The House Energy and Commerce Committee voted yesterday to recommend that Congress approve funding for the Federal Trade Commission's national no-call registry.
H.R. 395, sponsored by committee chairman Rep. Billy Tauzin, R-LA, would let the FTC charge telemarketers fees to fund the launch and maintenance of the list. The committee's recommendation of the bill erases doubt that the FTC would be unable to obtain funding for the registry this year, potentially delaying the start of the list until 2004.
Meanwhile, the Direct Marketing Association and the American Teleservices Association filed separate lawsuits yesterday in federal court challenging the Federal Trade Commission's national no-call list on constitutional grounds (see link below).
The bill now proceeds to the full Congress, where it is expected to gain approval in the House of Representatives and Senate.

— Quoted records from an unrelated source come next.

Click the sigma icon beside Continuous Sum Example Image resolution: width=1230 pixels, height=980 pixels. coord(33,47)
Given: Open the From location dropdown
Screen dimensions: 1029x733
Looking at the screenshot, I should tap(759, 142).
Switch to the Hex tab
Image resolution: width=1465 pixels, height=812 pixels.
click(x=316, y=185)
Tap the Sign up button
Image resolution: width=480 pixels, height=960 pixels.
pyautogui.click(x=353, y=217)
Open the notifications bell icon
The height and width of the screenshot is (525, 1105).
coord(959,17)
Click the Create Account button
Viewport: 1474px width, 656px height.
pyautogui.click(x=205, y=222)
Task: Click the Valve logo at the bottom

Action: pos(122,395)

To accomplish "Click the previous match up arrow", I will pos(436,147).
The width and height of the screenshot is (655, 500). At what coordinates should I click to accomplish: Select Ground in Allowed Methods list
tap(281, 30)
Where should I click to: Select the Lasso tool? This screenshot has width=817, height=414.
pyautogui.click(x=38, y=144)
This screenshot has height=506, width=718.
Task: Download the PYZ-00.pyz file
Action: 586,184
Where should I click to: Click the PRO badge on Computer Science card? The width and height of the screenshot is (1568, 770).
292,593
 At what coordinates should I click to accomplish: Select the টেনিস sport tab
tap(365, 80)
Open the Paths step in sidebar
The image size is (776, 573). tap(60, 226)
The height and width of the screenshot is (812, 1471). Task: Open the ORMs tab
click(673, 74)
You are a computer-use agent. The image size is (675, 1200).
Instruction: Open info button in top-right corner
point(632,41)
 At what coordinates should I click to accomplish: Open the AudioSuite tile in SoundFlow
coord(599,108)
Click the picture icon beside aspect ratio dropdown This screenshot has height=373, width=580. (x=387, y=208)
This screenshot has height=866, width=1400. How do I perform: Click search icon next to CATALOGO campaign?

In addition to funding, the bill would require the Federal Communications Commission to complete its own plans to issue a national no-call rule within 180 days of the bill's passage.
After the FCC's filing of the rule, both it and the FTC would have 45 days to issue a report about inconsistencies between the two agencies' rules. This provision addresses concern on the committee that the FTC and FCC will produce conflicting no-call rules.
In December, Tauzin sparked concern that the launch of the registry would be delayed for a year when he wrote the FTC a letter, also signed by ranking committee Democrat John Dingell of Michigan, that he might block funding until the committee had a chance to review the proposal. He later expressed support for funding the registry after the FTC said it needed the committee's approval by the end of January.
Just before the vote yesterday, Tauzin said the committee needed to act on the bill “with all dispatch.” He said his purpose in sending the letter was to ensure that the FTC's registry received consideration in the committee and did not pass “by executive fiat.”
Support for the no-call list among other committee members, including Dingell, was nearly universal.
“This kind of calling is the source of vast outrage to almost all our constituents,” Dingell said. “Unwanted telemarketing calls have become, as I have noted, a vast nuisance that many consider an invasion of privacy.”
A lone voice of dissent came from Rep. Ted Strickland, D-Ohio, who said at least 1,000 people in his district were employed by the teleservices industry. Strickland said the FTC had failed to consider the no-call registry's effect on economically distressed communities and millions of Americans employed in call centers.
“These jobs are already threatened by stiff competition overseas,” he said. “I do not believe enough consideration has been given to the economic impact the FTC's proposed registry will have on communities across the country.”